Zenith Solar
- Founded: 2006
- Founders: Roy Segev, David Faiman, Bob Whelen
- Products: Solar energy
- Website: www.zenithsolar.com

= Zenith Solar =

Defunct Israeli solar energy company

Zenith Solar was an Israeli solar energy company based in Ness Ziona.

==History==
Zenith Solar was founded in 2006 by Roy Segev, David Faiman and Bob Whelen.

In 2007, David Faiman, director of the Ben-Gurion National Solar Energy Center, announced that the Center had entered into a project with Zenith to create a home solar energy system that uses a 10 square meter reflector dish. Zenith bought the rights to solar technology from Ben-Gurion University and Germany's Fraunhofer Institute for Solar Energy Systems ISE to create solar energy using mirrors and lenses that magnify and focus the sun's rays. In testing, the concentrated solar technology proved to be up to five times more efficient than standard flat photovoltaic silicon panels, which would make it almost as cheap as oil and natural gas. A prototype ready for commercialization achieved a concentration of solar energy that was more than 1,000 times greater than standard flat panels. According to Faiman, who led the Israeli team that developed the technology, 10% of Israel’s energy needs (1,000 megawatts) could be met from 12 square kilometres of land.

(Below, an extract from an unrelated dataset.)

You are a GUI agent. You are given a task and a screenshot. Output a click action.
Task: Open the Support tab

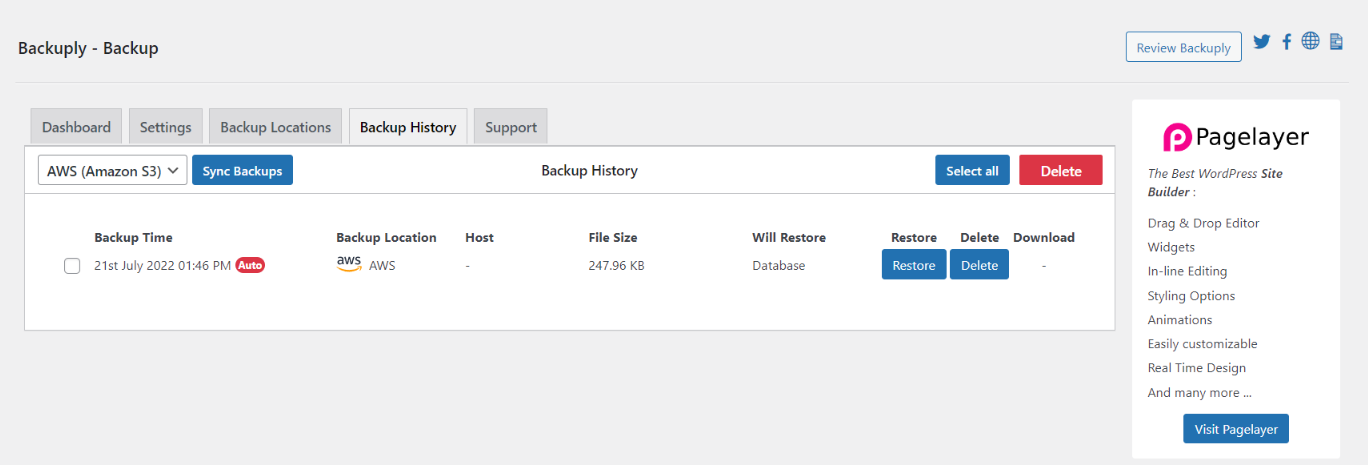(511, 127)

Zenith Solar was assembling solar panel kits at its factory in Kiryat Gat. The company used CHP (combined heat and power) technology which it claimed reached efficiencies of over 70%. Marketing claims included "harvesting more energy from a smaller space, less landfill produced from their waste." and "99% recyclable."

In June 2013 Zenith filed for bankruptcy and in December of that year they were acquired by Suncore Photovoltaics Technology Company Limited, a Chinese-US joint venture that specialises in CPV.